Records that pass verification are marked `verification_status: verified`. Records that fail are marked `verification_status: needs_review` and surfaced to editors with the specific failure reason.

### Runtime: pilot vs. scale

| Aspect | Pilot | Scale |
|---|---|---|
| **Trigger** | Manual — editor runs a Claude Code session or scheduled task | Automated — Supabase edge function on a cron (daily or twice daily) |
| **Scope** | Sacramento County + California state feeds | All active jurisdictions with configured source feeds |
| **Pass 1** | Single Claude session processes all configured feeds | Parallelized by jurisdiction tier — federal, state, county batches |
| **Pass 2** | Same session, sequential | Separate edge function, can run independently |
| **Output** | Drafts written directly to `votd-prototype` | Drafts written to `votd-live` with audit trail |
| **Cost control** | Manual invocation = natural throttle | Token budget per run, configurable per jurisdiction |

For the pilot, a Claude Code scheduled task is the right fit: simple to set up, easy to iterate on, and the single-editor team can trigger it on demand. At scale, this moves to a Supabase edge function calling the Claude API with structured tool use, running on a cron schedule.

---

## Jurisdiction review tiers

Review tiers exist so that editors can be scoped to the jurisdictions they know and can manage. But tier assignment is driven by volume and expertise, not rigid 1:1 mapping. One person might comfortably handle all federal items plus a handful of states, while another might focus on a few counties and all the districts within them. The system needs to support both patterns.

### Tier model

| Tier | Examples | Typical reviewer profile |
|---|---|---|
| **Federal** | Congress, federal agencies | National editor — low volume, high expertise |
| **State** | State legislature, state agencies (CARB, DHCS, CDE) | State editor — moderate volume, policy expertise |
| **County** | Board of Supervisors, county planning | Regional editor — moderate volume, local knowledge |
| **Municipal** | City council, city commissions | Regional editor — higher volume, community context |
| **District** | School boards, utility districts, transit authorities | Regional editor — niche expertise, lower volume |

### How assignments actually work

Editors are not locked to a single tier. The `allowed_jurisdiction_ids` array on `admin_users` can contain jurisdictions at any mix of tiers:

- **Pilot (now):** One or two people manage everything — federal through district for Sacramento County and California. All editors are `superuser` or `editor` with unrestricted access.
- **Early growth:** One editor handles federal + 3–4 states.

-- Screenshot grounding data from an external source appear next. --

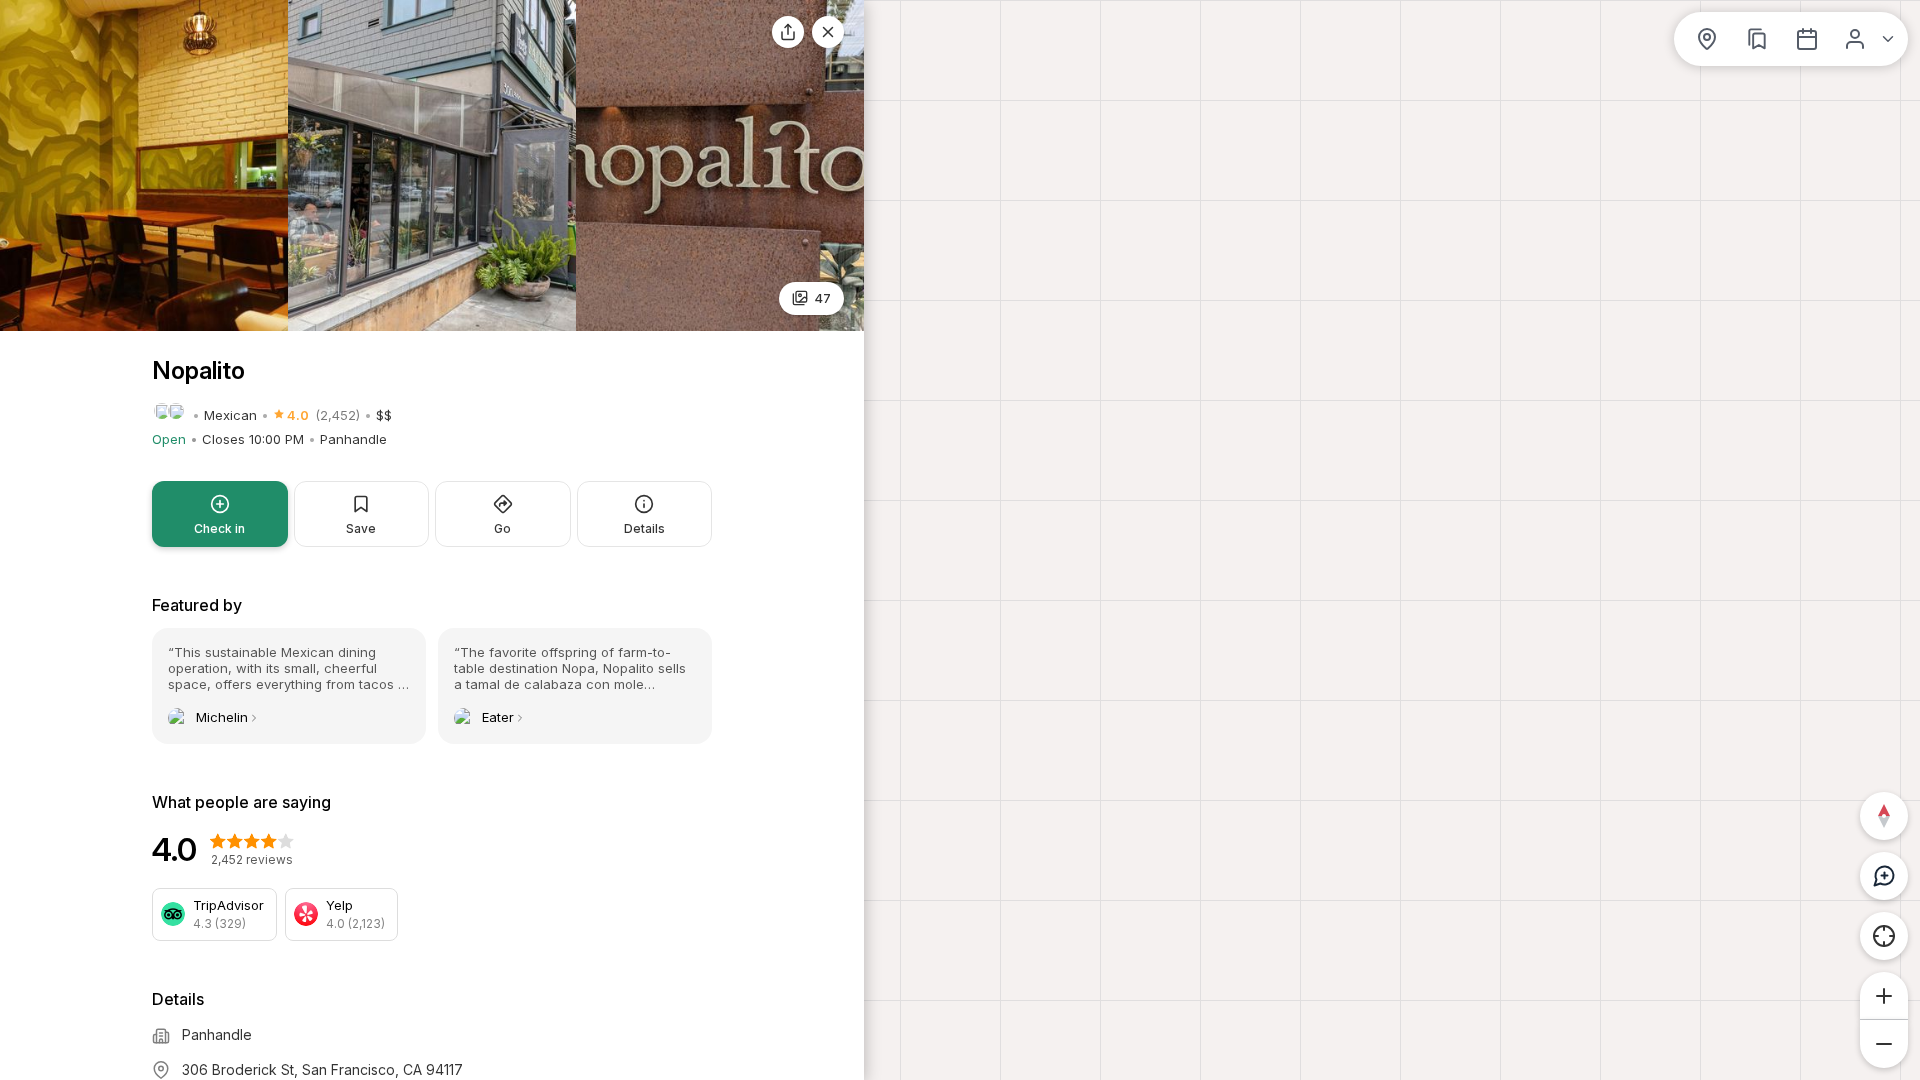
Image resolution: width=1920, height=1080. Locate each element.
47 (822, 298)
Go (502, 528)
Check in (219, 528)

Another handles Sacramento County + Elk Grove + Rancho Cordova + all Sacramento districts. Assignments are based on what each person can handle, not formal tier boundaries.
- **At scale:** A federal/state team of 2–3 editors covers national and multi-state items. Regional editors each own a metro area (county + cities + districts within it). Volume determines headcount per region, not tier.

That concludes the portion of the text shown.